EXTRACT TO READ —
○ ○ ○ ○ ○ ○ ○

MGV has three main criteria for investments: a strategic opportunity for Monsanto, an impressive founding team with a commitment to agriculture and “exceptional vision”, and an appealing potential VC return on investment.
Geographically the company has made two investments outside of the US, and both are in Europe. Plant Response Biotech is based in Madrid Spain, and VitalFields is based in Tallinn, Estonia.
“Europe presents a compelling and different investment thesis from the US,” says Stead. “There is both more farmland in Europe/Ukraine, and there are more, typically smaller, farms to sell into. The practice of agriculture is also different. Crop protection is applied more frequently than in the US for example, and the regulatory/compliance burden is higher. This presents pain points for growers that can be eased by automation, data analytics, and software support.”
The challenges of investing in Europe — the securities laws that make venture investing more complex, and the difficulty presented in managing investments from afar — are partially offset by the diversification opportunity and the reduced cost of investing in European agtech companies, Stead adds.
The team is also keen to explore investment in other geographies, leveraging Monsanto’s global footprint. Hamer named Israel, Japan, Argentina, Brazil, Eastern Europe, Africa, and India as potential target markets.
“We are just beginning to roll out our global strategy, but it will include working with well-positioned investment syndicates with deep local networks and deal know-how,” he says.
While MGV’s reputation in the venture capital and agtech community is notably strong, it’s hard to ignore the broad-based negativity surrounding Monsanto, the corporation, due to its production and distribution of genetically modified seeds and glyphosate-based herbicide Roundup.

○ ○ ○ ○ ○ ○ ○

EXERCISE INSTRUCTIONS —
Continue the article on Monsanto Growth Ventures' investment strategy from its last sentence.

RECORDED INFORMATION —
○ ○ ○ ○ ○ ○ ○

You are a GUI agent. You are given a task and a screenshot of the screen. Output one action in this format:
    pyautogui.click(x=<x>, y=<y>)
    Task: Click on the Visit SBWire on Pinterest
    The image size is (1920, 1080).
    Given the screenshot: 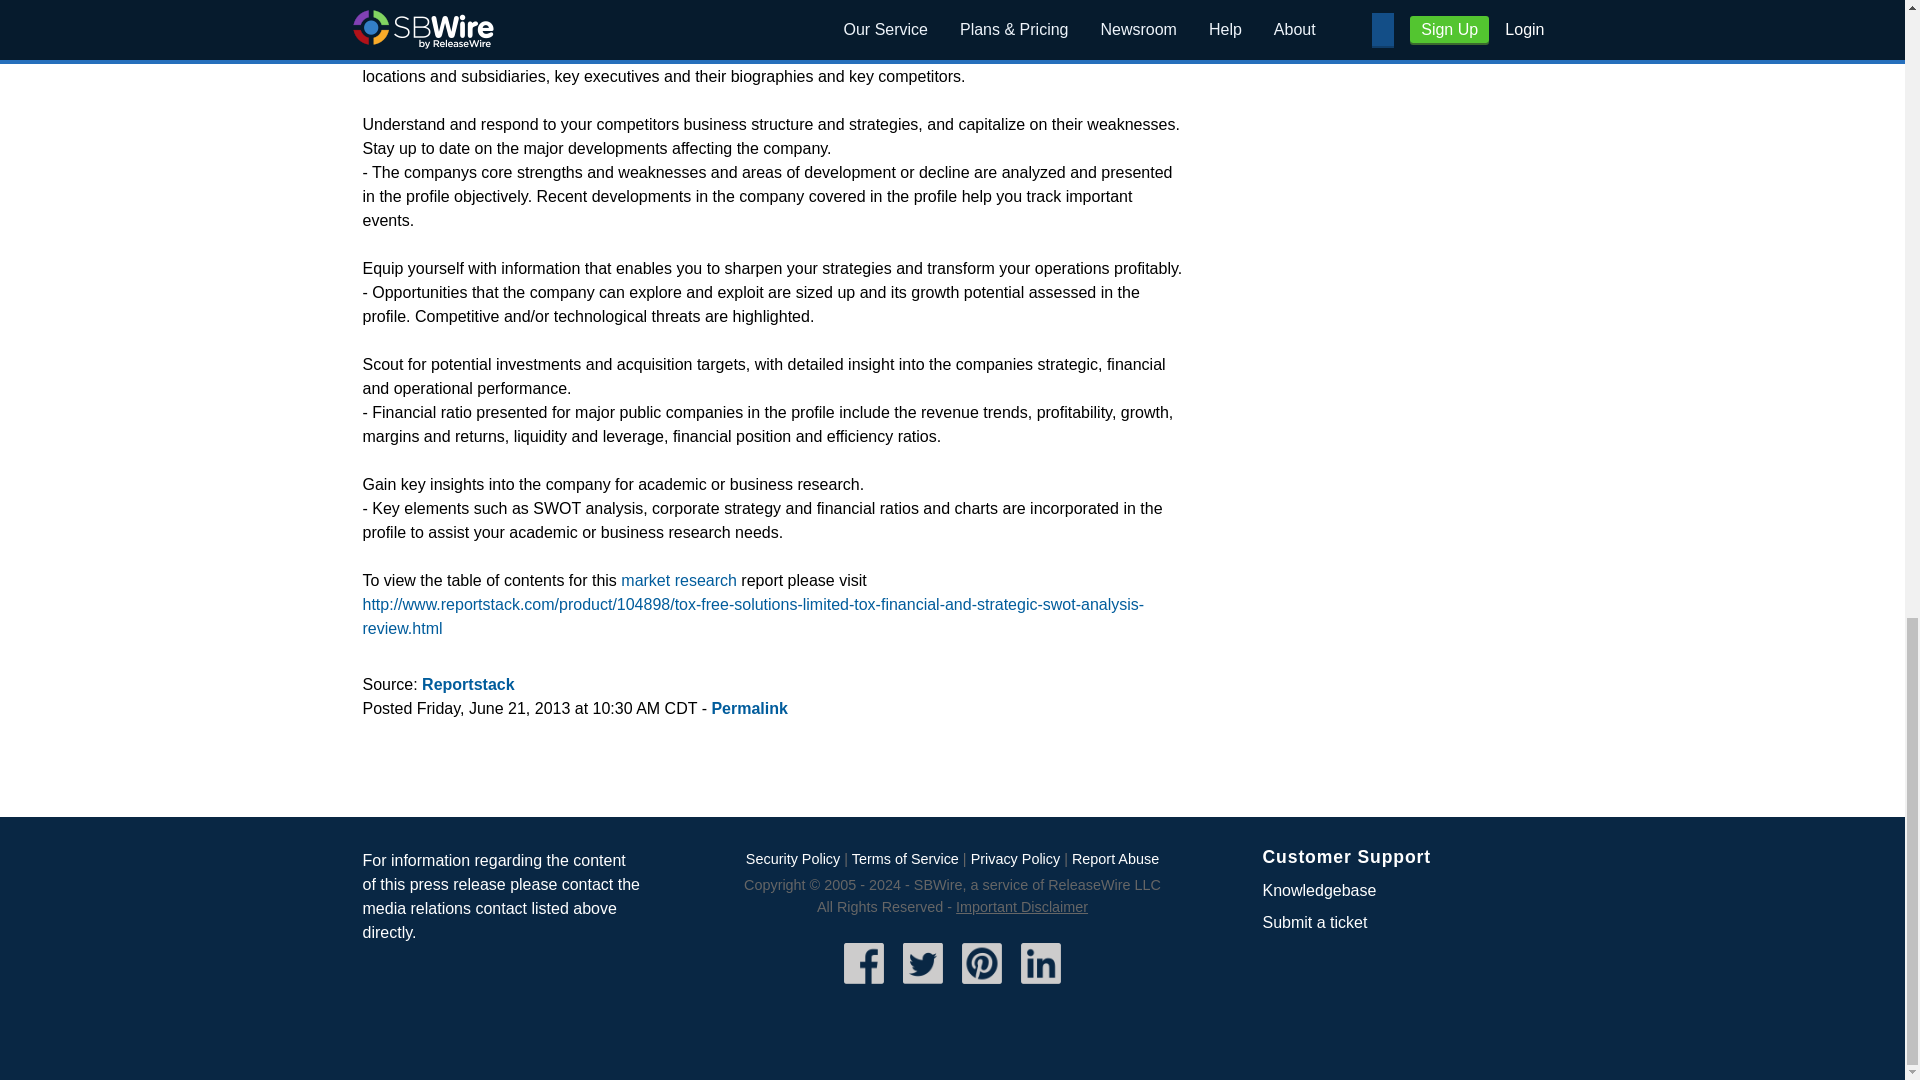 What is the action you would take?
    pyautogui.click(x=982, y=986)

○ ○ ○ ○ ○ ○ ○

EXPECTED ANSWER —
How does this impact the work of MGV? There have been some reports of entrepreneurs advised by VCs and other stakeholders to stay away from Monsanto due to the potential reputational risk of association with the agribusiness giant. While Hamer and Stead do not confirm these rumors, they argue that the main pushback they get is the fact they’re a corporate VC.
“The pushback we occasionally see is that we’re a corporate VC, although we do get the question about how our reputation will impact the company (although typically not from farmers or people in ag whose views are generally positive, so it is a strange dichotomy),” says Stead.
“But call any company we’ve invested in and our reputation will speak for itself,” adds Hamer. “We work really hard to build companies and management teams. We all have a background in institutional investment firms and all know the value of personal reputation as investors. Half our job is explaining Monsanto and dispelling myths and rumors to entrepreneurs and the community and vice versa. And mostly they want us in the room for our ag expertise and network.”
Expect a couple more deals from MGV before it officially closes out its first portfolio, and several more thereafter. This is a team that’s not slowing down for anyone.